System ground is the most critical area and foundation related to noise and EMI problems on the board. The most practical way to minimize these problems is to have a separate ground plane.

What is Ground Noise?

Each signal originating from a circuit (for example, a driver) has a return current flow to the source by ground path. As the frequency increases, or even for simple but high-current switching like relays, there is a voltage drop due to line impedance generating interference in the grounding scheme. The return path is always through the least resistance. For DC signals, that is the lowest resistive path. For high frequency signals, that is the lowest impedance path. This explains how a ground plane simplifies the issue and is the key to making sure of signal integrity.

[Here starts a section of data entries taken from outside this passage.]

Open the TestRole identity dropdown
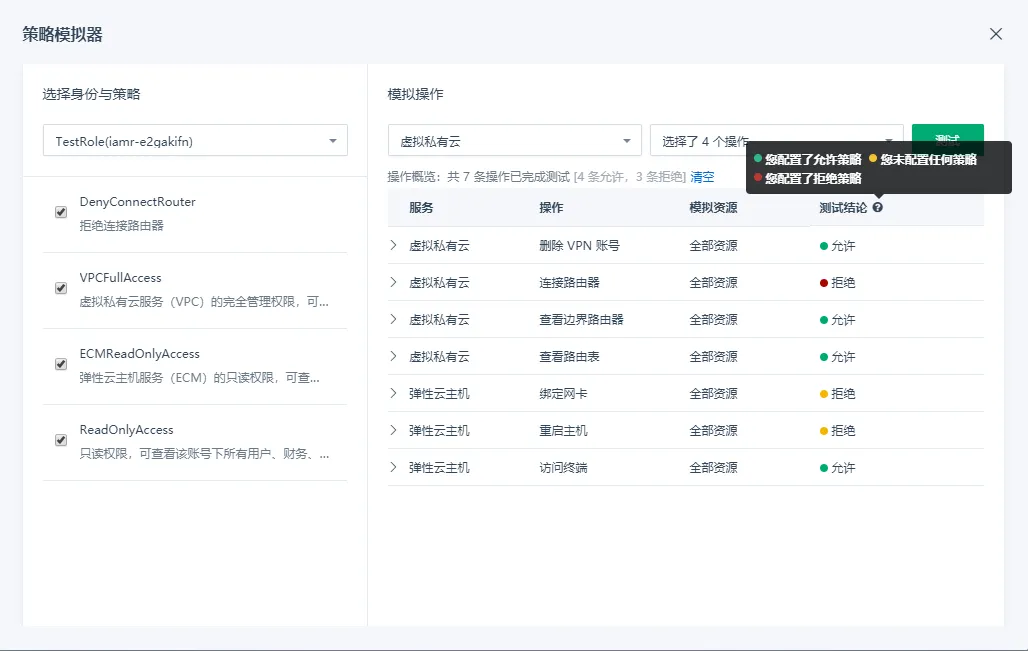1028x651 pixels. [195, 141]
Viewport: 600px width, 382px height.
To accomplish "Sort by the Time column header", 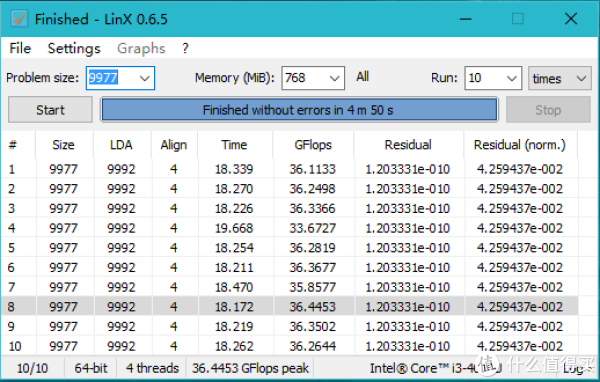I will point(234,145).

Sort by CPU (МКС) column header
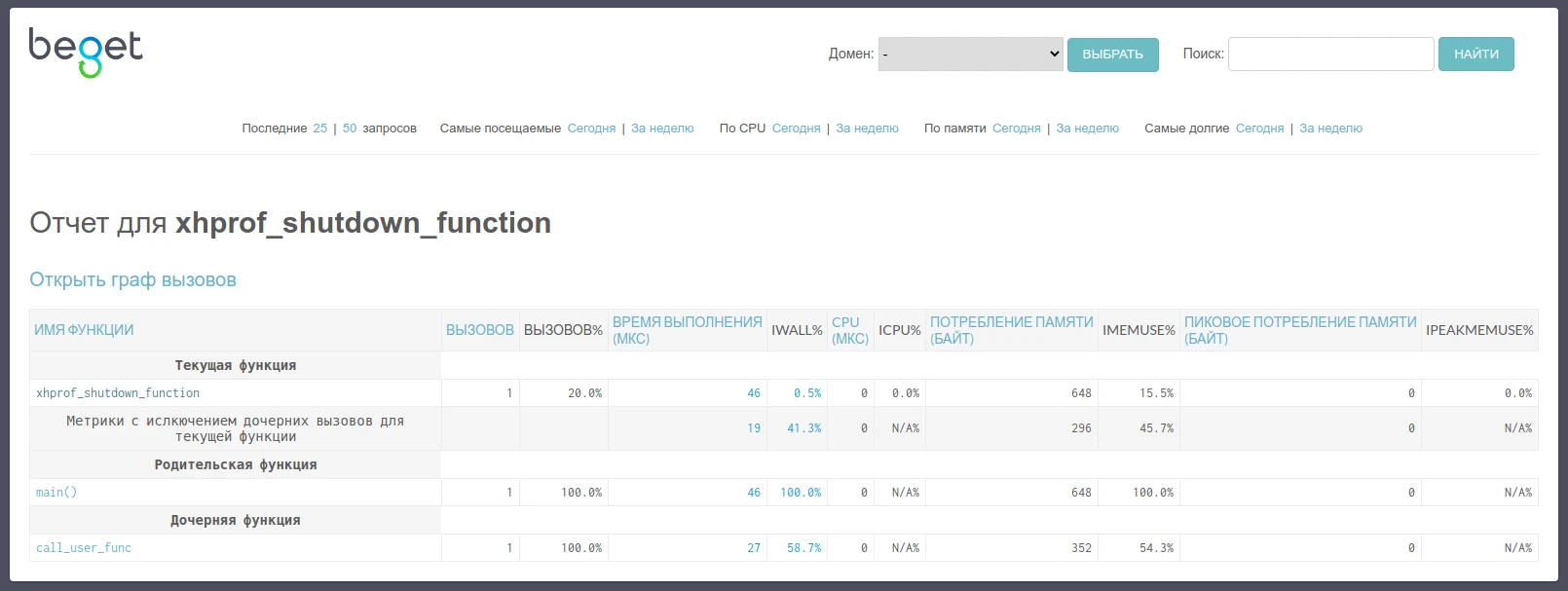(849, 330)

TI does not recommend that the digital return signals propagate inside the analog return (ground) area; therefore, the designer must split the ground plane to keep all the digital signal return loops within the ground area. Splitting needs to be done carefully. Many designs use a single (common) voltage regulator to generate a digital and analog supply of the same voltage level (for example, 3.3V). Users need to isolate the analog rail and digital supply rails and the respective grounds from each other. Be careful while isolating the ground, as both grounds have to be shorted somewhere. Figure 9-2 shows how possible return paths for digital signals are not allowed to form a loop passing through the analog ground. On each design, decide the common point considering the component placements and so forth. Do not add any inductors (ferrite bead) or resistors (not even zero Ω) in the series with any ground trace. The impedance increases due to associated inductance at a high frequency, causing a voltage differential. Do not route a signal referenced to digital ground over analog ground or the other direction.